### Your assignment
Transcribe the stretch of entries below from the line with "This screenshot has height=763, width=718." through the line with "Remove the Status: In", exactly and with both ends included; leave out all other lines.

### Data supplied
=== Begin Enclosure ===
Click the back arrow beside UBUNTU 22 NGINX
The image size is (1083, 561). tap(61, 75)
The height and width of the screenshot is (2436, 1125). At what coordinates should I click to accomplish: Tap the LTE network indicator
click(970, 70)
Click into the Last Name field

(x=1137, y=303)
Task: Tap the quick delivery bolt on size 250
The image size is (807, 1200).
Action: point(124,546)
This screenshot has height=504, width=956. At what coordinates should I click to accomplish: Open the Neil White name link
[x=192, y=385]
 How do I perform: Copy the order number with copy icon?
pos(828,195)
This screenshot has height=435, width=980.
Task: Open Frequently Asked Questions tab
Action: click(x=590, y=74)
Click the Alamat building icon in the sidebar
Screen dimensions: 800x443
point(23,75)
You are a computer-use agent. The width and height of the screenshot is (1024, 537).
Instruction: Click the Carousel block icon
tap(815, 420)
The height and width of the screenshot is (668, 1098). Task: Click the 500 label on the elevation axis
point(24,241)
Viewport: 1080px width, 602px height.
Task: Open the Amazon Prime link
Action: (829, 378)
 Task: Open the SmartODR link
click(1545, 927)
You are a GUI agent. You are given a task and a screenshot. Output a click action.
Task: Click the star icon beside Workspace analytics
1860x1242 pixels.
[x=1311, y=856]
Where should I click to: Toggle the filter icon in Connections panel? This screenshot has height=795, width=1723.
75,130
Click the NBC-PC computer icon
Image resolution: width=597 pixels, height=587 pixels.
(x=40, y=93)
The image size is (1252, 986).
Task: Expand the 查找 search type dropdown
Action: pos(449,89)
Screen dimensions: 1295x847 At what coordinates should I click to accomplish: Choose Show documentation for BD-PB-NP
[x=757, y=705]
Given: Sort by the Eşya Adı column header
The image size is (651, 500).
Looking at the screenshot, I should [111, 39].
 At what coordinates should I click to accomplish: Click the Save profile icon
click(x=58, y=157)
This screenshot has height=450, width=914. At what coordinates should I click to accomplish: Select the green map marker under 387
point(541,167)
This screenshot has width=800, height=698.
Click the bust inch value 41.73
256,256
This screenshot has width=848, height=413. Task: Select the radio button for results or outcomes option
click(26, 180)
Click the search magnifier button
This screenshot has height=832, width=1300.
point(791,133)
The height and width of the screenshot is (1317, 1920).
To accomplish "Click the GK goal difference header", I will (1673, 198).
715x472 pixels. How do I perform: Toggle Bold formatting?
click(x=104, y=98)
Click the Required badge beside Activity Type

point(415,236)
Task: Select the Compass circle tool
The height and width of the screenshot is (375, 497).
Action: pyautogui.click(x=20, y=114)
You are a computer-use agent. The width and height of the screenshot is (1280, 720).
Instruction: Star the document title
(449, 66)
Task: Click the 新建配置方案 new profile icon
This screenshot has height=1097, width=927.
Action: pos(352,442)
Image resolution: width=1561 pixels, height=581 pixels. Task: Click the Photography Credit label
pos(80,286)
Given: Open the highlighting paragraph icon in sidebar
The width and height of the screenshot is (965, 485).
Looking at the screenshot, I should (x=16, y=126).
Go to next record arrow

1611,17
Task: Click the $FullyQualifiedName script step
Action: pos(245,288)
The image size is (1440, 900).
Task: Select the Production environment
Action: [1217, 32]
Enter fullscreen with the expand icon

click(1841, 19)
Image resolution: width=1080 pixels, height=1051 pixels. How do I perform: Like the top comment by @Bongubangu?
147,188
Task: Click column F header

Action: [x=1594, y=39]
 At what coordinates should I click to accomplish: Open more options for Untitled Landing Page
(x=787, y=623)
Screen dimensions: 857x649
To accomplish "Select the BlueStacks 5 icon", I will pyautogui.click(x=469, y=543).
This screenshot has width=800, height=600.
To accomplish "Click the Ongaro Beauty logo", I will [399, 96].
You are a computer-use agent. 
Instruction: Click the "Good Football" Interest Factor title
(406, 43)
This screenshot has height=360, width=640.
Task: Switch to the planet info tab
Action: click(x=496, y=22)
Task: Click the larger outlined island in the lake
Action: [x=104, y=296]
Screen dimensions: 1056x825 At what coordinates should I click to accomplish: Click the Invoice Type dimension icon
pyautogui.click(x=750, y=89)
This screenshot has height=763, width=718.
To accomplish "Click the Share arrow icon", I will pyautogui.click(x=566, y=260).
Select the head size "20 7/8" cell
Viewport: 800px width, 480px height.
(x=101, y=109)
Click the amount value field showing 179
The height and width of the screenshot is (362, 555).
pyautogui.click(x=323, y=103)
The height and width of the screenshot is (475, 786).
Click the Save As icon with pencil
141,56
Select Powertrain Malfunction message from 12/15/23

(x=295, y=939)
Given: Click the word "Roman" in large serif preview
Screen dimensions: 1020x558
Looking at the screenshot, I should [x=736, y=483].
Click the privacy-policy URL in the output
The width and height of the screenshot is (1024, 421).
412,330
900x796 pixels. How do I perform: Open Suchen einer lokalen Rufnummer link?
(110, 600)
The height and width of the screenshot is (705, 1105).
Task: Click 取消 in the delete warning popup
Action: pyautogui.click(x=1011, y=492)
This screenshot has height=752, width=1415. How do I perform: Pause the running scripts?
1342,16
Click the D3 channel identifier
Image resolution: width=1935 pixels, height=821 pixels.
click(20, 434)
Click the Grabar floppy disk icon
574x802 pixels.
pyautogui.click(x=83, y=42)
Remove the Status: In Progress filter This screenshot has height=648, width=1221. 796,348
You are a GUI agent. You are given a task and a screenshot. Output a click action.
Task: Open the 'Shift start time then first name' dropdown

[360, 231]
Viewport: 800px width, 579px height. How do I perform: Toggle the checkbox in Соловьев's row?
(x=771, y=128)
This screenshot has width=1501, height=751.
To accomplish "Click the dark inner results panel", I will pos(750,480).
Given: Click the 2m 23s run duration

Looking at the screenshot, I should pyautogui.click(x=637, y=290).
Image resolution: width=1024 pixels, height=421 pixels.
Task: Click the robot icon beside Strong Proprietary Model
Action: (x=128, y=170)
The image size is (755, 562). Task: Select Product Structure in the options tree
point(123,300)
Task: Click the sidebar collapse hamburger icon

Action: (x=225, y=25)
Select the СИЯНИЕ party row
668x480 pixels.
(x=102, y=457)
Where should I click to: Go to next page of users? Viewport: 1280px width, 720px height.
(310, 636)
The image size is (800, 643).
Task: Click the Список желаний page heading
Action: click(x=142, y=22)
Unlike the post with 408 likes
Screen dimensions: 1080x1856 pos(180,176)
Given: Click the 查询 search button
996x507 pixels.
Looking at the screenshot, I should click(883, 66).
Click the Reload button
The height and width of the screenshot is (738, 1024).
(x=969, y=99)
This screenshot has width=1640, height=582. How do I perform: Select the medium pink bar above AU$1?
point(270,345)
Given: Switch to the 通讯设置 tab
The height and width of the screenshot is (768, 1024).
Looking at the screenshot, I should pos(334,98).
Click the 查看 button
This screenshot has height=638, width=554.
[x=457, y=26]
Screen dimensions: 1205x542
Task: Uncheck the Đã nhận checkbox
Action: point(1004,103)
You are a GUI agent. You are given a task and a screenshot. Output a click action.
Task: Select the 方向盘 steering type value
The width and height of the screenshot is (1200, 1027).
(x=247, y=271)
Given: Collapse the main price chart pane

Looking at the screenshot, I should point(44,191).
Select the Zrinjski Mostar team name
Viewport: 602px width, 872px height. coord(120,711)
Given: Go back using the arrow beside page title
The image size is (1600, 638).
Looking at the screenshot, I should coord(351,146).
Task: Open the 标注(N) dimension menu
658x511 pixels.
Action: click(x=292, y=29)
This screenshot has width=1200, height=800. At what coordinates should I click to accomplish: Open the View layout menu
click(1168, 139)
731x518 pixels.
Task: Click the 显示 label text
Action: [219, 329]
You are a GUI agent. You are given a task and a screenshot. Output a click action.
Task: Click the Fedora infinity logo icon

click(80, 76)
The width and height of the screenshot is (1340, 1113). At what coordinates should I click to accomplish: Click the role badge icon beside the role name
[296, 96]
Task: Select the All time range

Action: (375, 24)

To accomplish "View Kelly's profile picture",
=== End Enclosure ===
### Answer
This screenshot has height=763, width=718.
To accomplish "Click the Share arrow icon", I will pyautogui.click(x=566, y=260).
Select the head size "20 7/8" cell
Viewport: 800px width, 480px height.
(x=101, y=109)
Click the amount value field showing 179
The height and width of the screenshot is (362, 555).
pyautogui.click(x=323, y=103)
The height and width of the screenshot is (475, 786).
Click the Save As icon with pencil
141,56
Select Powertrain Malfunction message from 12/15/23

(x=295, y=939)
Given: Click the word "Roman" in large serif preview
Screen dimensions: 1020x558
Looking at the screenshot, I should [x=736, y=483].
Click the privacy-policy URL in the output
The width and height of the screenshot is (1024, 421).
412,330
900x796 pixels. How do I perform: Open Suchen einer lokalen Rufnummer link?
(110, 600)
The height and width of the screenshot is (705, 1105).
Task: Click 取消 in the delete warning popup
Action: pyautogui.click(x=1011, y=492)
This screenshot has height=752, width=1415. How do I perform: Pause the running scripts?
1342,16
Click the D3 channel identifier
Image resolution: width=1935 pixels, height=821 pixels.
click(20, 434)
Click the Grabar floppy disk icon
574x802 pixels.
pyautogui.click(x=83, y=42)
Remove the Status: In Progress filter This screenshot has height=648, width=1221. 796,348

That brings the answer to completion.